For my part, I look forward to learning more about the Ancient familiars and how they compare to all of the other kinds, about the political and legal complications involved in the Familiar Empire and the characters’ struggle to survive in a world that fears their very existence. (I could not help but notice that the only person Anastasia’s wolf did not threaten at the beginning was also the only person who did not automatically assume that Anastasia herself was a threat for simply existing; there may be some merit to their fear, but it already sounds like so much of the anti-familiar campaign is a load of bigotry.)
I am also curious about the issue with Anastasia bonding to the wolf Shadow when her cabin mates insist that Shadow was supposed to arrive with someone named “Dawn.” I admit I looked up the name “Anastasia” at that point to see if the author might have tried for a symbolic name, but I found no evidence of such.

And the final story that caught my eye is Bethie’s Heaven by Cecilia Randall.
This one, I must confess, stayed with me for a completely different reason.
Yes, I am interested in finding out what becomes of Annabeth’s animal shelter and wildlife refuge. Yes, I am curious if anything will come of the lie she told to get rid of the guys’ ex-girlfriend (and whether she really will get to know Misty well enough to become friends). Yes, I love the idea of the soul leashes (and the dogs’ sensitivity due to their breed.)
And yes, I definitely felt the characters’ outrage when Annabeth got that letter from her mother (I don’t care that you’re mourning a lost son, who the hell refers to her own daughter’s inability to have kids as something the daughter “lacks”…. and in the context of sending out a baby shower invitation for the daughter’s ex, at that?).
But the story was marred by two points, both surrounding the characterization of Jake as an asshole.
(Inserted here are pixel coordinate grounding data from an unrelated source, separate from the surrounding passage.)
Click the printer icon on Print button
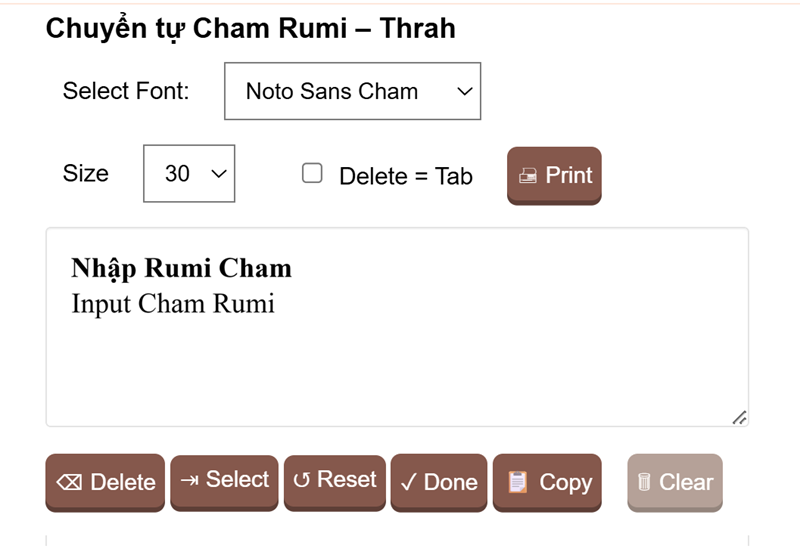The height and width of the screenshot is (555, 800). (x=528, y=176)
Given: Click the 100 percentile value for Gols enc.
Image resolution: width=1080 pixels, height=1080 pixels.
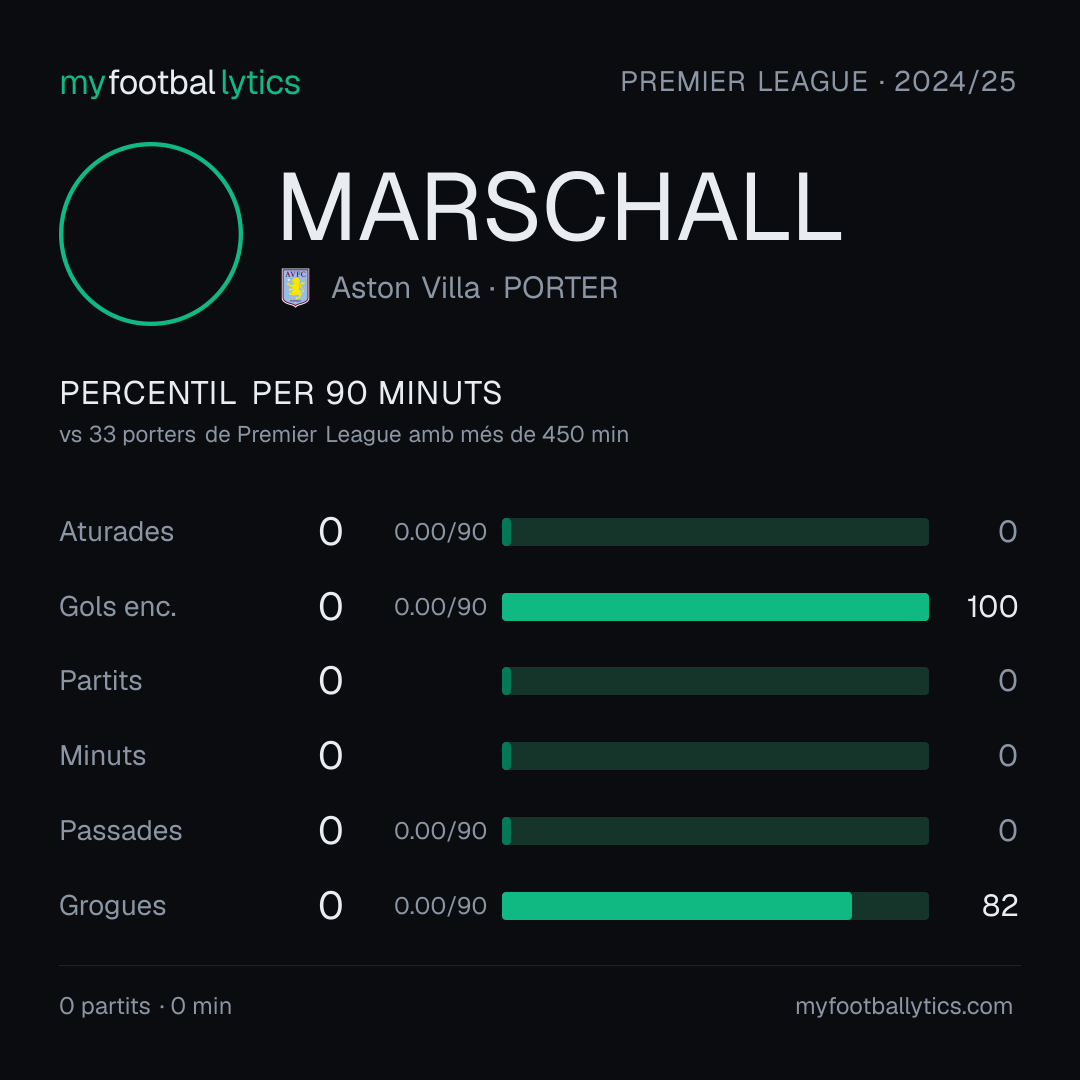Looking at the screenshot, I should pos(992,607).
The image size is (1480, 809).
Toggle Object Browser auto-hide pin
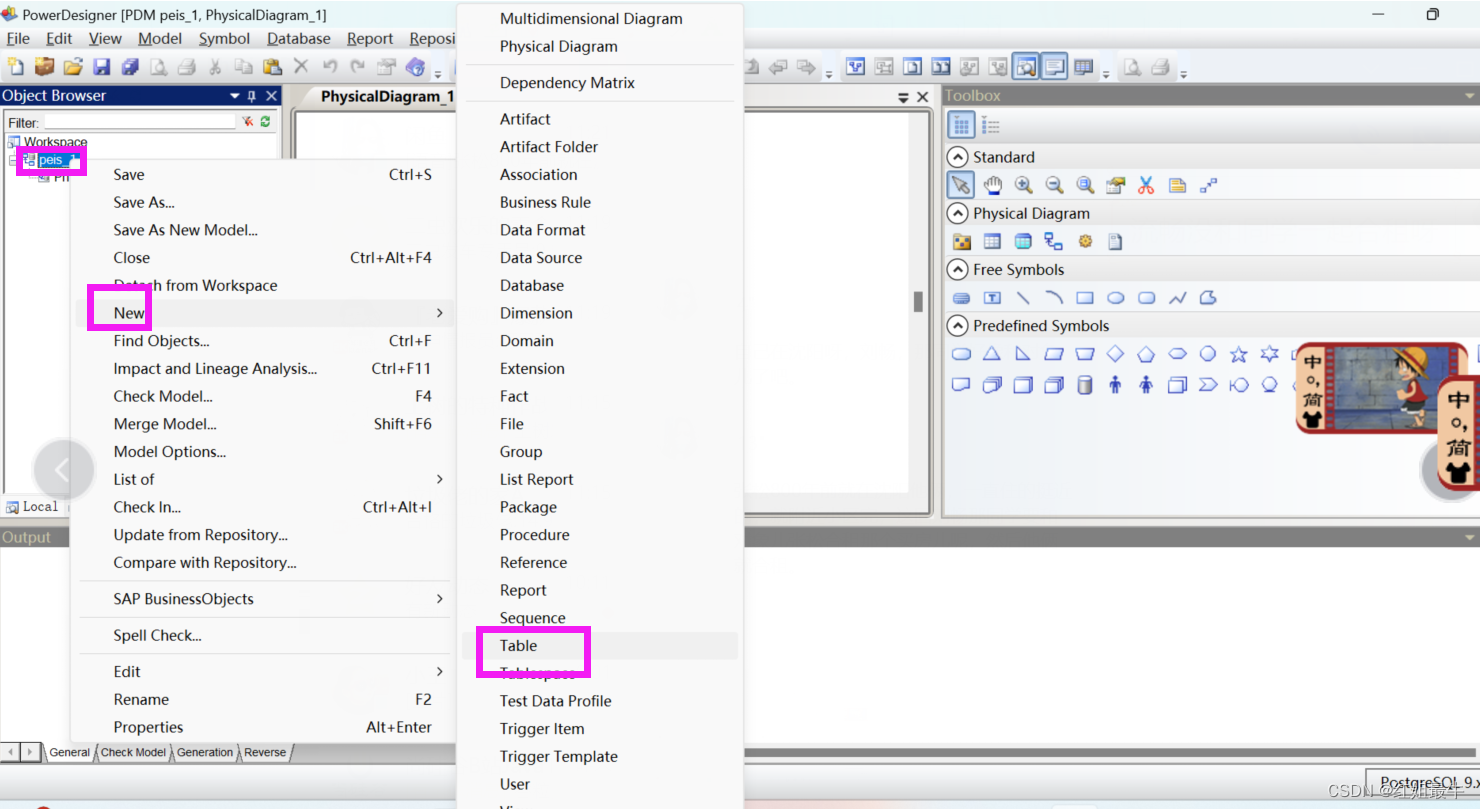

He did act like an asshole at times… after he was introduced. After Annabeth had already decided that he was an asshole. After other characters took her reaction as given and completely normal. After his brother Carter (who admits to being an asshole at times) had an “aha” moment on realizing that the reason she reacted badly on seeing him was because she’s already met Jake. But before all that…? Jake being an asshole was purely an informed trait; I must’ve read his introductory chapter half a dozen times and I could not find one single thing that would mark him as such except the author’s decision to tell us, via Annabeth’s perspective, that that’s exactly what he was.
On the flipside, when he does start acting like an asshole, one of those moments comes and goes without anything more than maybe a startled confusion on Annabeth’s part. (Confusion because she doesn’t realize she’s being propositioned to share herself with all three brothers.) I am talking, of course, about his reaction to learning that Annabeth can’t have kids. He is grateful that kids aren’t an issue… but she never said she couldn’t get pregnant, and wouldn’t miscarriages make things worse?

Biases being what they are, this might not have been the most useful review out there, but I am practicing.

And with that, on to the next book in my KU library!